## Aim of the task
Transcribe every entry verbatim; omit pictures.

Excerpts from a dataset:
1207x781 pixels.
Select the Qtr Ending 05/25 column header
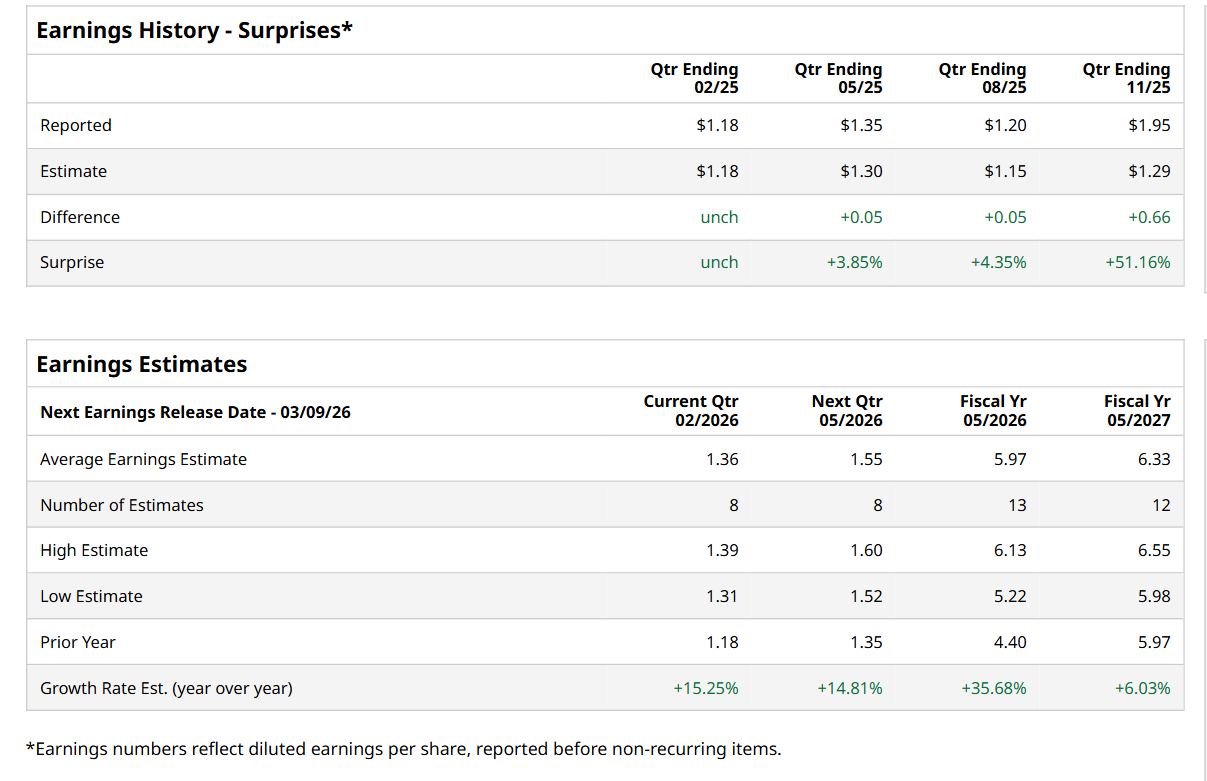838,78
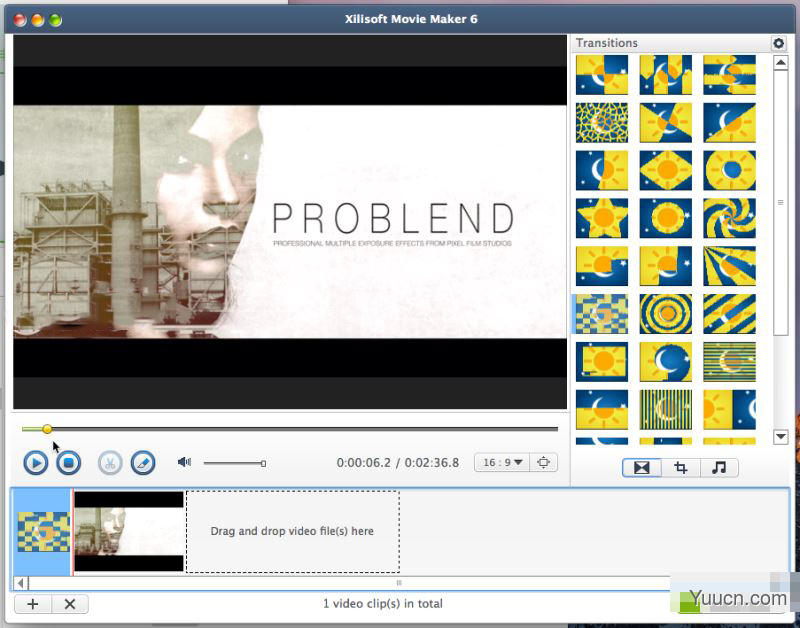
Task: Open the 16:9 aspect ratio dropdown
Action: point(501,462)
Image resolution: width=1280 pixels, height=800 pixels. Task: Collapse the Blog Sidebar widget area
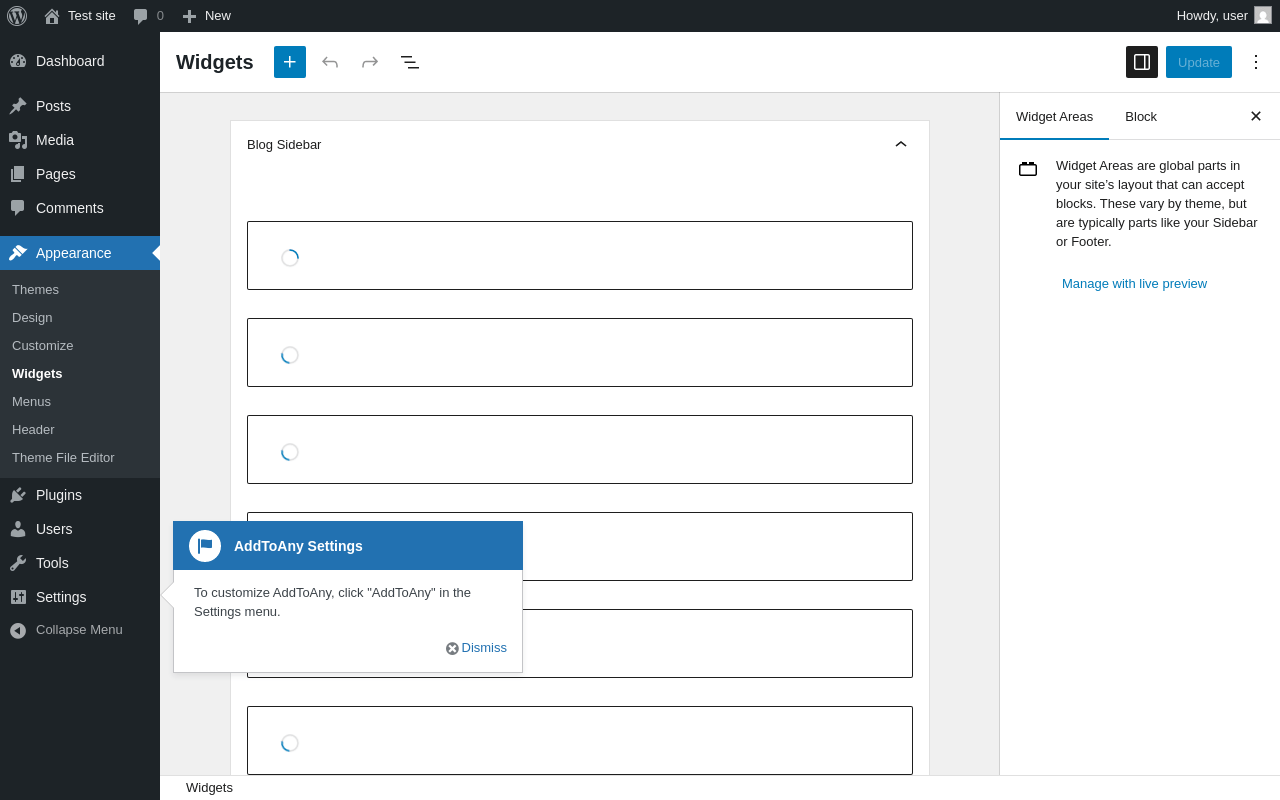pos(900,144)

## Answer
1207x781 pixels.
Select the Qtr Ending 05/25 column header
838,78
Task: Open the 16:9 aspect ratio dropdown
Action: point(501,462)
Image resolution: width=1280 pixels, height=800 pixels. Task: Collapse the Blog Sidebar widget area
pos(900,144)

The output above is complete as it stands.